(Extracted data entries)
........

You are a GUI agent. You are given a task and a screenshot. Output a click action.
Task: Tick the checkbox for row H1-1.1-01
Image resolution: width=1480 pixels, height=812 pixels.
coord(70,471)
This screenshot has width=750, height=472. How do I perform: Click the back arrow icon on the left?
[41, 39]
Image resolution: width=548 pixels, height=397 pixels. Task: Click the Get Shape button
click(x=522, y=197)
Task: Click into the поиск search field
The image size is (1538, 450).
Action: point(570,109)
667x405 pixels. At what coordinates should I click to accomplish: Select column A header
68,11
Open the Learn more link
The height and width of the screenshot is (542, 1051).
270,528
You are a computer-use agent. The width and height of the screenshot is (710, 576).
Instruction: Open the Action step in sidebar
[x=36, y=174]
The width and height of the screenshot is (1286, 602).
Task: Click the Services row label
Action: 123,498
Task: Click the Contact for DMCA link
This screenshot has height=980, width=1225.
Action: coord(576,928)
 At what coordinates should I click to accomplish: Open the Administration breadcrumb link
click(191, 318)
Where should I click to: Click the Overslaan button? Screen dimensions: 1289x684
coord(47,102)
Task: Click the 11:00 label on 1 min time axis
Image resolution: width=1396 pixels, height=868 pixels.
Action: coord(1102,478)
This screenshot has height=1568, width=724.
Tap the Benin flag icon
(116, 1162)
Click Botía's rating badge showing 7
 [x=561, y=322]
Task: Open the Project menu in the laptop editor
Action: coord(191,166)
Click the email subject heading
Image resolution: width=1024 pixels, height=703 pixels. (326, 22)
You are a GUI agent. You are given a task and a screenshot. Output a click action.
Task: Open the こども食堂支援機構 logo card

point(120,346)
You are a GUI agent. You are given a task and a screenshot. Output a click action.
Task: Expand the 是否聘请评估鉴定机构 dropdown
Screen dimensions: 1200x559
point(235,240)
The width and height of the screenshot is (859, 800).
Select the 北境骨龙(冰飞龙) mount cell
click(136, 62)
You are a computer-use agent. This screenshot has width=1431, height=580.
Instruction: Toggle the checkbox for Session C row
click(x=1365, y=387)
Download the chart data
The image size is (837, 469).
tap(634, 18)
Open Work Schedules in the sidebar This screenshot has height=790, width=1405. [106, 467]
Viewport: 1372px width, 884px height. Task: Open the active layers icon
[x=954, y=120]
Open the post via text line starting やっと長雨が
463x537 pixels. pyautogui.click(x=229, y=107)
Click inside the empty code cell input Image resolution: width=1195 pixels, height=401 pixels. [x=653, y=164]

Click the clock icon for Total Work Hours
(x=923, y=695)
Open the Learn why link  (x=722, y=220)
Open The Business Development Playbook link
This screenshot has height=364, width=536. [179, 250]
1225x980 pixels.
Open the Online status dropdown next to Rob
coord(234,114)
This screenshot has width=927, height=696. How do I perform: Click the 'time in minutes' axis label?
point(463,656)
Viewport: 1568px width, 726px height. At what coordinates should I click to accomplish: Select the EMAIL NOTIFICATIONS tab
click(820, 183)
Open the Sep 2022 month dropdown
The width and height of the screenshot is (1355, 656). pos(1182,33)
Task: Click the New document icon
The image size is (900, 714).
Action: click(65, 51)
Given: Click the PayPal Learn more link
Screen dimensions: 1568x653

........

- _Exercise requirements_:
Your answer must be the complete data, repeated word for word.

- _Problem solution_:
You are a GUI agent. You are given a task and a screenshot. Output a click action.
Task: Tick the checkbox for row H1-1.1-01
Image resolution: width=1480 pixels, height=812 pixels.
coord(70,471)
This screenshot has width=750, height=472. How do I perform: Click the back arrow icon on the left?
[41, 39]
Image resolution: width=548 pixels, height=397 pixels. Task: Click the Get Shape button
click(x=522, y=197)
Task: Click into the поиск search field
The image size is (1538, 450).
Action: point(570,109)
667x405 pixels. At what coordinates should I click to accomplish: Select column A header
68,11
Open the Learn more link
The height and width of the screenshot is (542, 1051).
270,528
You are a computer-use agent. The width and height of the screenshot is (710, 576).
Instruction: Open the Action step in sidebar
[x=36, y=174]
The width and height of the screenshot is (1286, 602).
Task: Click the Services row label
Action: 123,498
Task: Click the Contact for DMCA link
This screenshot has height=980, width=1225.
Action: coord(576,928)
 At what coordinates should I click to accomplish: Open the Administration breadcrumb link
click(191, 318)
Where should I click to: Click the Overslaan button? Screen dimensions: 1289x684
coord(47,102)
Task: Click the 11:00 label on 1 min time axis
Image resolution: width=1396 pixels, height=868 pixels.
Action: coord(1102,478)
This screenshot has height=1568, width=724.
Tap the Benin flag icon
(116, 1162)
Click Botía's rating badge showing 7
 [x=561, y=322]
Task: Open the Project menu in the laptop editor
Action: coord(191,166)
Click the email subject heading
Image resolution: width=1024 pixels, height=703 pixels. (326, 22)
You are a GUI agent. You are given a task and a screenshot. Output a click action.
Task: Open the こども食堂支援機構 logo card

point(120,346)
You are a GUI agent. You are given a task and a screenshot. Output a click action.
Task: Expand the 是否聘请评估鉴定机构 dropdown
Screen dimensions: 1200x559
point(235,240)
The width and height of the screenshot is (859, 800).
Select the 北境骨龙(冰飞龙) mount cell
click(136, 62)
You are a computer-use agent. This screenshot has width=1431, height=580.
Instruction: Toggle the checkbox for Session C row
click(x=1365, y=387)
Download the chart data
The image size is (837, 469).
tap(634, 18)
Open Work Schedules in the sidebar This screenshot has height=790, width=1405. [106, 467]
Viewport: 1372px width, 884px height. Task: Open the active layers icon
[x=954, y=120]
Open the post via text line starting やっと長雨が
463x537 pixels. pyautogui.click(x=229, y=107)
Click inside the empty code cell input Image resolution: width=1195 pixels, height=401 pixels. [x=653, y=164]

Click the clock icon for Total Work Hours
(x=923, y=695)
Open the Learn why link  (x=722, y=220)
Open The Business Development Playbook link
This screenshot has height=364, width=536. [179, 250]
1225x980 pixels.
Open the Online status dropdown next to Rob
coord(234,114)
This screenshot has width=927, height=696. How do I perform: Click the 'time in minutes' axis label?
point(463,656)
Viewport: 1568px width, 726px height. At what coordinates should I click to accomplish: Select the EMAIL NOTIFICATIONS tab
click(820, 183)
Open the Sep 2022 month dropdown
The width and height of the screenshot is (1355, 656). pos(1182,33)
Task: Click the New document icon
The image size is (900, 714).
Action: click(65, 51)
Given: Click the PayPal Learn more link
Screen dimensions: 1568x653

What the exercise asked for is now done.